I am sorry if the member wants to get excited and just throw off a few items, but I stand behind the figures that I read.
The per capita violent crime with long arms was greater than handguns back in 1994-95. The rate per capita of long arm crime actually has decreased by 50% to the end of either 2001 or 2002. It might have been 2001 because of the delay. At the same time, and I am a chartered accountant so I look at numbers a lot, I saw that the violent crime rate per capita with regard to handguns was relatively flat over the same period of time.
My conclusion was that since we have had registration of handguns since 1934 and the incidence of long arm crime per capita was higher than handguns when the first bill on gun control came in, all of the work that has been done by hon. members in this place to educate the public and to require the licensing and registration of long arms in fact has been effective. It is reflected in the reduction of deaths and violent crime by long arms.

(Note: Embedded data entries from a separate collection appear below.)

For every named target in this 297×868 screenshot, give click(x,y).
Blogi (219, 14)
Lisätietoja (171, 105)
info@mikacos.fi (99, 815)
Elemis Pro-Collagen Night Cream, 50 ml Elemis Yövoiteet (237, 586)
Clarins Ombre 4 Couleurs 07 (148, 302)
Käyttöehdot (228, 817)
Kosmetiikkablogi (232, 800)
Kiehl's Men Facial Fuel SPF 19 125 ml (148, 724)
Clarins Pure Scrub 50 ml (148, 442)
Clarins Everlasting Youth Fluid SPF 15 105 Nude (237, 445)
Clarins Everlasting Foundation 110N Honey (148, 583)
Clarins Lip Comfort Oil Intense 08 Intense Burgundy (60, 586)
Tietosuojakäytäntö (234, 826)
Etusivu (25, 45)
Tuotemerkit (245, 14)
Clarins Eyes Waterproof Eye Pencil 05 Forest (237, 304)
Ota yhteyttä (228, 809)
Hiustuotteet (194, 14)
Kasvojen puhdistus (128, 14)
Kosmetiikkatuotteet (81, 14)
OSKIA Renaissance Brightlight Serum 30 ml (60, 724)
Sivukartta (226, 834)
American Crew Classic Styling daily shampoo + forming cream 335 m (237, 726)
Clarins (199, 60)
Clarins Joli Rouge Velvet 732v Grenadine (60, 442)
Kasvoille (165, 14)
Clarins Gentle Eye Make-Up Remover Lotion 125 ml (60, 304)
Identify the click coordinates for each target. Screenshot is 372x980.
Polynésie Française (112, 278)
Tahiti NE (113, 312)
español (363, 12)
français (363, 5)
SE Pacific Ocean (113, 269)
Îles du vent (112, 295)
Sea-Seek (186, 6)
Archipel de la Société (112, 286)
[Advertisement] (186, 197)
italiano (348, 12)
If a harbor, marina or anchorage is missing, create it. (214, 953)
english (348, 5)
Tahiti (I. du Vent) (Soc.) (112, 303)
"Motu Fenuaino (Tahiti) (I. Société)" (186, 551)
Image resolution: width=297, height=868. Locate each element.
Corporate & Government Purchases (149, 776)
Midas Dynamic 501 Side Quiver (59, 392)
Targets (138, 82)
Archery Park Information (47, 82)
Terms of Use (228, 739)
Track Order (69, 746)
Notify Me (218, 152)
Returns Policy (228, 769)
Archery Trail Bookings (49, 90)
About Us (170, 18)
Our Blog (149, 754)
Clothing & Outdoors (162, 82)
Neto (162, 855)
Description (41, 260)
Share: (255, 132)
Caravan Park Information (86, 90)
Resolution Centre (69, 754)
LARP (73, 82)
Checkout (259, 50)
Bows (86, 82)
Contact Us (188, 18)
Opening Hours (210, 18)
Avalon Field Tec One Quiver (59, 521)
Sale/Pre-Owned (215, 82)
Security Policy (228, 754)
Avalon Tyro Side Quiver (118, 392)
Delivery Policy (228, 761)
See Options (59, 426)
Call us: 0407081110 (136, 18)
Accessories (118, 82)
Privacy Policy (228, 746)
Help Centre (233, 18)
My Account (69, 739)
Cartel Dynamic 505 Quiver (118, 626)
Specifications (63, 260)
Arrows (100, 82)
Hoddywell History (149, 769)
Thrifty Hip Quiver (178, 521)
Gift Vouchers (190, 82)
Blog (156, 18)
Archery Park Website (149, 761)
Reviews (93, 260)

The member asked where I got the figure of 10,000 from. I will look for it and I will try to provide him with the information.

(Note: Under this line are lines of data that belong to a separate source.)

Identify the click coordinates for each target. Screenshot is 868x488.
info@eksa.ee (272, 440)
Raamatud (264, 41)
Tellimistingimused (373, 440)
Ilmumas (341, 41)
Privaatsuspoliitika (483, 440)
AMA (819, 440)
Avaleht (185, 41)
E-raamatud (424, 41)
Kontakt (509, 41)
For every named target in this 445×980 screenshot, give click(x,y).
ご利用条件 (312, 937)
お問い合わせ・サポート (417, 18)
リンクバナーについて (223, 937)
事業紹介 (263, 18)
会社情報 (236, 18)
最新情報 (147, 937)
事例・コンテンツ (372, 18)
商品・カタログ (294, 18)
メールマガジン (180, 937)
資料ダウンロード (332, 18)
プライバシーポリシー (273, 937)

One member started talking about absolute numbers. In a growing population, crime by guns will go up simply because there are more people in the country over that period of time. If one continues to show the figures on a per capita basis, and knows the rate per capita at the beginning and knows what the per capita situation is now, one can project what the level of deaths from long arms would have been and it can be compared to what the actual occurrence is.
He asked where I got the figure 10,000 from. My recollection is it was probably closer to 18,000, but I did not have to go that high because even if it was almost 10,000, lives have been saved because of the gun control registry in Canada. It is shown simply by the actual versus the projected per capita crime rate. There it is.